ABGE COP PELT? Weshalb mediative Methoden dem Klimaschutz zuträglich sein könnten …
Die 26. Weltklimakonferenz der Vereinten Nationen (COP ) fand Ende 2021 in Glasgow statt. Carl-Georg Luft nahm als Vorstandsvorsitzender der Stiftung für die Rechte zukünftiger Generationen an der Konferenz teil. Gemeinsam mit Marc-A. Nicolas Hermann verfasste er den nachstehenden Beitrag zum Thema „Climate Change Dispute Resolution“. Die beiden Autoren beleuchten die potentiell tiefgreifenden Veränderungen infolge des Klimawandels und wie mediative Methoden dem Klimaschutz zuträglich sein könnten. (Foto: 26. Weltklimakonferenz Glasgow, Carl-Georg Luft)

Kritischer Kontext
Der im Februar dieses Jahres veröffentlichte Sachstandsbericht des Weltklimarats identifiziert auf 3.675 Seiten 127 Schlüsselrisiken für das Erdsystem, die infolge des Klimawandels Ökosysteme und Populationen, inklusive der menschlichen, kurz-, mittel-, wie langfristig bedrohen. Die Abhandlung offenbart, welch irreversible Schäden eine – auch nur kurzzeitige – Überschreitung der gesetzten Erwärmungsgrenzwerte der Erde zufügen könnte.
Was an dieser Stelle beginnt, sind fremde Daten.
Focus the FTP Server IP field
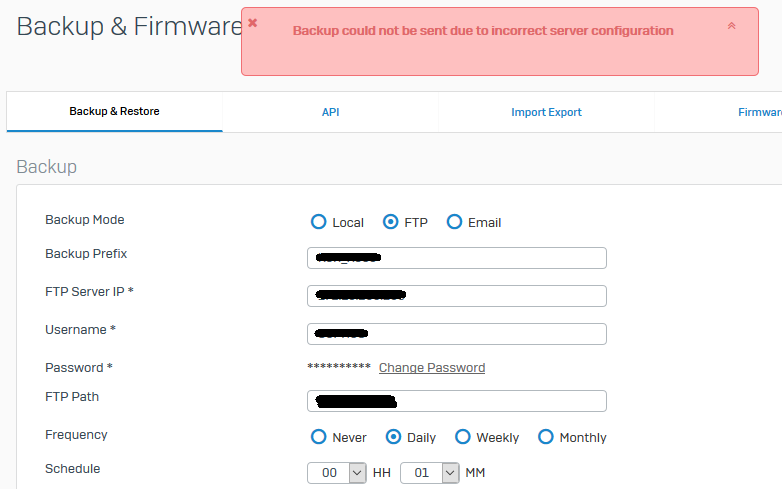Viewport: 782px width, 489px height. click(x=456, y=296)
Tiefgreifende Veränderungen der Ökosystemstruktur sowie Verschiebungen des Artenspektrums und der phänologischen Jahreszeiten zögen demnach in weiten Teilen des Planeten unter anderem die Verknappung von Wasser und Nahrungsmitteln, die Ausbreitung von Infektionskrankheiten und die Zerstörung wesentlicher Infrastrukturen nach sich. Um derartige Folgen abzuwenden und die globale Erderwärmung zum Ende des Jahrhunderts auf möglichst 1,5 Grad Celsius gegenüber vorindustriellem Niveau einzudämmen, trafen die 197 Vertragsparteien auf der Klimakonferenz der Vereinten Nationen in Paris 2015 ein Übereinkommen, das bis dato 191 Vertragsparteien ratifizierten.
Dessen Absicht ist es, (i) Klimaschäden und -verluste durch Minderung der Treibhausgasemissionen und Lenkung von Finanzströmen abzuwenden und (ii) die Klimaresistenz durch eine beschleunigte Anpassung der betroffenen Regionen an die sich rasch verändernde Rahmenbedingungen zu steigern. Die gesetzten Kohlenstoffdioxidminderungs- und Anpassungsziele sollen durch nationale Klimaschutzbeiträge, die die Vertragsstaaten selbst festlegen und deren Einfluss regelmäßig, das heißt alle fünf Jahre, zu überprüfen ist, erreicht werden.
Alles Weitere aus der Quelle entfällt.